With respect to all of the promised savings and advantages of the "competitive" bidding program, I maintain that what sounds too good to be true, is too good to be true.  This ill-conceived program will single-handedly destroy the home medical services sector, harm the patients we serve and ultimately increase Medicare costs.

History of the HME Competitive Bidding Program

The problems associated with the first round of bidding in 2008 ultimately led Congress to delay the program in order for CMS to address the significant flaws.  
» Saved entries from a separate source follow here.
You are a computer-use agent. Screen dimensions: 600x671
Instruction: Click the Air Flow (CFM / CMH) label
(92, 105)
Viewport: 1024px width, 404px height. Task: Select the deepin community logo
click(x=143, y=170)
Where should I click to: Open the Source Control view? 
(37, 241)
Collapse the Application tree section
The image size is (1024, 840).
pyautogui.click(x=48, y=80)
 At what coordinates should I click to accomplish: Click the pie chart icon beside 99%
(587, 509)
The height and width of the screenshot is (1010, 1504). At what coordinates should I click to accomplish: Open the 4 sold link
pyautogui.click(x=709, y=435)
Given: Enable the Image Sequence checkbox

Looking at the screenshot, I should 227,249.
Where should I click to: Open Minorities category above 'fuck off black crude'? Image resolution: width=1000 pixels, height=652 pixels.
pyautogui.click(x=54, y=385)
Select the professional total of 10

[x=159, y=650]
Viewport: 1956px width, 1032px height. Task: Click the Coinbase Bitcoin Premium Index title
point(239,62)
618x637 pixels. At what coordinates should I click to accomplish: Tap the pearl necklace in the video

Unfortunately, CMS failed to make the necessary, substantive changes to address the problems.  They did not change how the single payment amount was determined nor did they listen to industry experts on how many homecare providers were necessary to service the patient population. During the recent new bidding for Round One we found:  

  • A provider in Ohio was offered a contract for a respiratory device but does not have a licensed respiratory therapist on staff, contrary to the bidding rules and contrary to Ohio law.
  • One of the largest homecare companies announced in July 2010 that it was offered 17 contracts in the first round despite the fact that in June 2010 it had $513 million in long-term debt outstanding, was considering restructuring or filing for bankruptcy and expects to lose up to $900,000 in the bidding areas in the first quarter of 2011.
  • Medicare officials said that during the bid evaluation, they did not trust the financial information submitted by providers 30 percent of the time.  In these cases CMS adjusted the provider's capacity to serve the marketplace.  CMS established rules but did not play by those rules when it saw fit.  These actions could have lowered the accepted single payment amount.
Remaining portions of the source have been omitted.